Instructions
A. List every person the Gatsby essay topics below mention by name.
B. Answer these from the Gatsby essay topics below:
(i) From which two cities do the strange phone calls come?
(ii) In which chapter are Tom's thoughts on what Wolfsheim and Gatsby did to Walter Chase?
(iii) What kind of narrator do most readers find Nick to be?

Document excerpt

>> Start

1. Is Gatsby a "hero?" Discuss.

Everyone wants to admire someone. Do you admire Gatsby? Is he a hero to you? If so, why? If not, why not? This essay gives you a wonderful opportunity to take sides. From one point of view, Gatsby is a crook, a bootlegger, a vulgar materialist. From another point of view, he is a dreamer, faithful to his dream to the very end. Nick sees him as "great," despite the fact that Gatsby stands for many things that Nick doesn't believe in.
To write this essay you will want to look with particular care at those passages where Nick talks about Gatsby – both near the middle of Chapter VIII, and in the closing pages of the novel. If you think that Gatsby is not a hero, you will want to pay special attention to Meyer Wolfsheim and to Gatsby's association with him. Look at the many strange phone calls from Philadelphia and Chicago and at Tom's thoughts in Chapter VII on what Wolfsheim and Gatsby did to Walter Chase.

2. Discuss Nick Carraway as Narrator and Character.
This is a good essay question for those who enjoy debating with the critics. Most readers find Nick what is called a "reliable narrator." They share his views and read the novel from his point of view. A few critics disagree. They say Nick is immature and should be more critical of Gatsby than he is. They argue that Nick is too sentimental about Gatsby, and that it would be very dangerous for us to adopt the same attitude that Nick adopts.

>> End

Material provided
>> Start

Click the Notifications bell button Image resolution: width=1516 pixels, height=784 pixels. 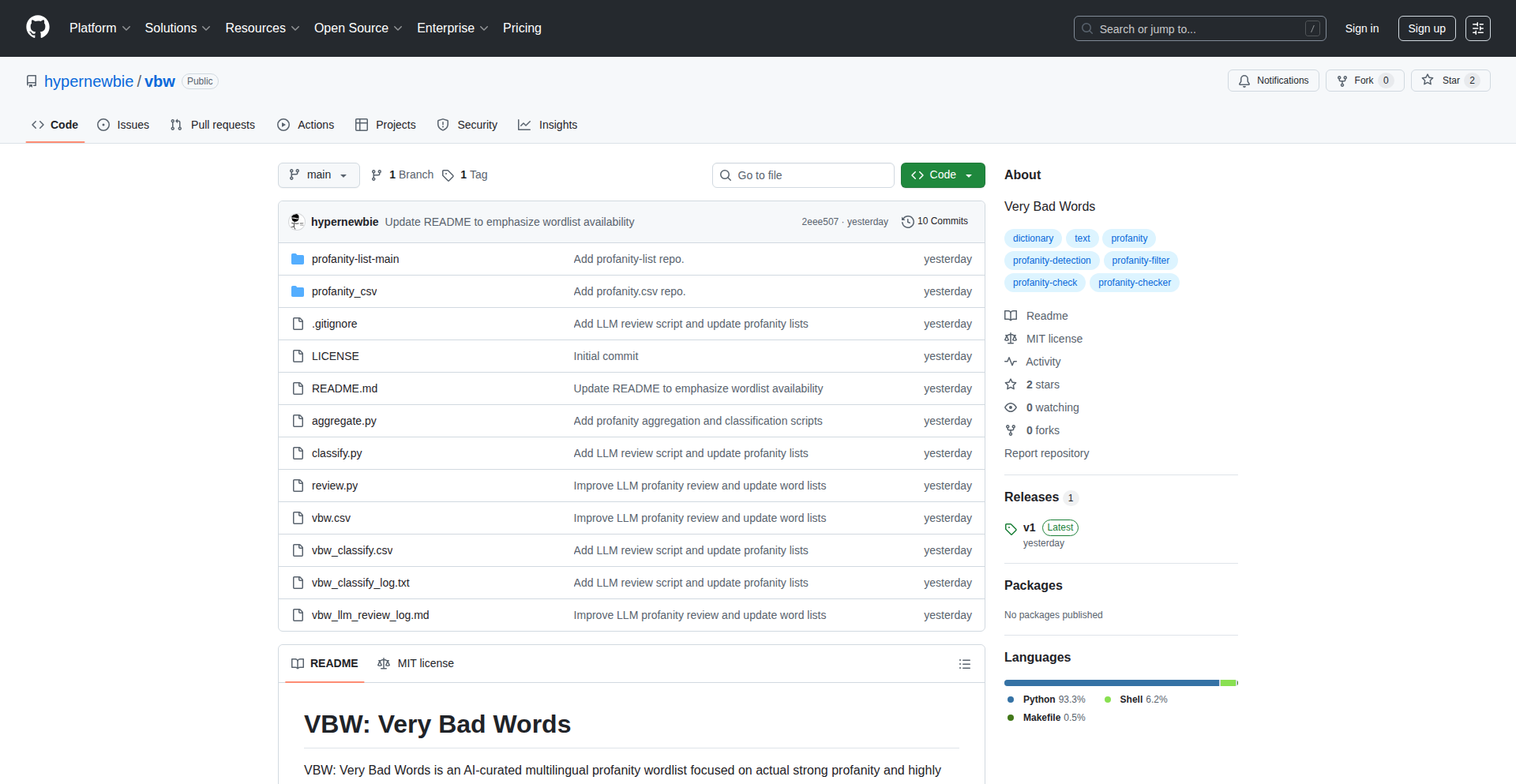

>> End

Correct answers
A.
Gatsby
Nick Carraway
Meyer Wolfsheim
Tom
Walter Chase

B.
(i) Philadelphia and Chicago
(ii) Chapter VII
(iii) A "reliable narrator"